We were standing at the edge of the shade cast by the canopy over the Globe stage. Above us was the freshly painted zodiac and the sun and moon. The real sun had crept round during our talk and was beating down hard. Some words about the widow seemed called for. But all I could come up with was, “Mrs Buckle is well, thank you.”


Mrs
Buckle . . . how proper, Nicholas. But I'm glad she's well. And her daughter now?”

“I never see her. And for your information, Abel Glaze, I shall shortly have to move out of the Thames Street lodging because
their
landlord seems intent on pricing them out of house and home.”
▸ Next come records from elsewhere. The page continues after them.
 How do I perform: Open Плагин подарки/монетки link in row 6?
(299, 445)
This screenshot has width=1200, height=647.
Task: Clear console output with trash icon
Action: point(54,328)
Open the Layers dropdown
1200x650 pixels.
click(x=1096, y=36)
At that moment, and fortunately, Dick Burbage clapped his hands for the rehearsal to continue. Abel said quickly, “There is still space in my lodgings in Kentish Street.”

“Thank you, Abel.”

I was touched by my friend's concern. All the little irritations between us faded away. As the rehearsal went forward, and during the periods when I wasn't required, I considered what Abel had said about Blake being drugged by the contents of the flask. Maybe he was right. And naturally, caught in the middle of this plot-ridden play by William Shakespeare, my suspicions started to swing back towards Lady Jane Blake and Jonathan Snell the elder.

Towards the end of the practice I went round to the front of the stage to the groundlings' area, to occupy a small part of which our customers pay a penny each to stand for the duration of the play. I wanted to see Dick Burbage's final tragic turn as Othello, after the Moor has confronted Desdemona over her supposed infidelity and then smothered her on the marital bed. I was already dead, in the person of Roderigo. I'd been killed treacherously in the course of laying an ambush for Cassio. The ambush itself was treacherous, of course, but my death was doubly treacherous, the result of being stabbed by Iago under the cover of night and confusion. (Iago, that shadowy figure in the background, pulling strings, arranging outcomes.)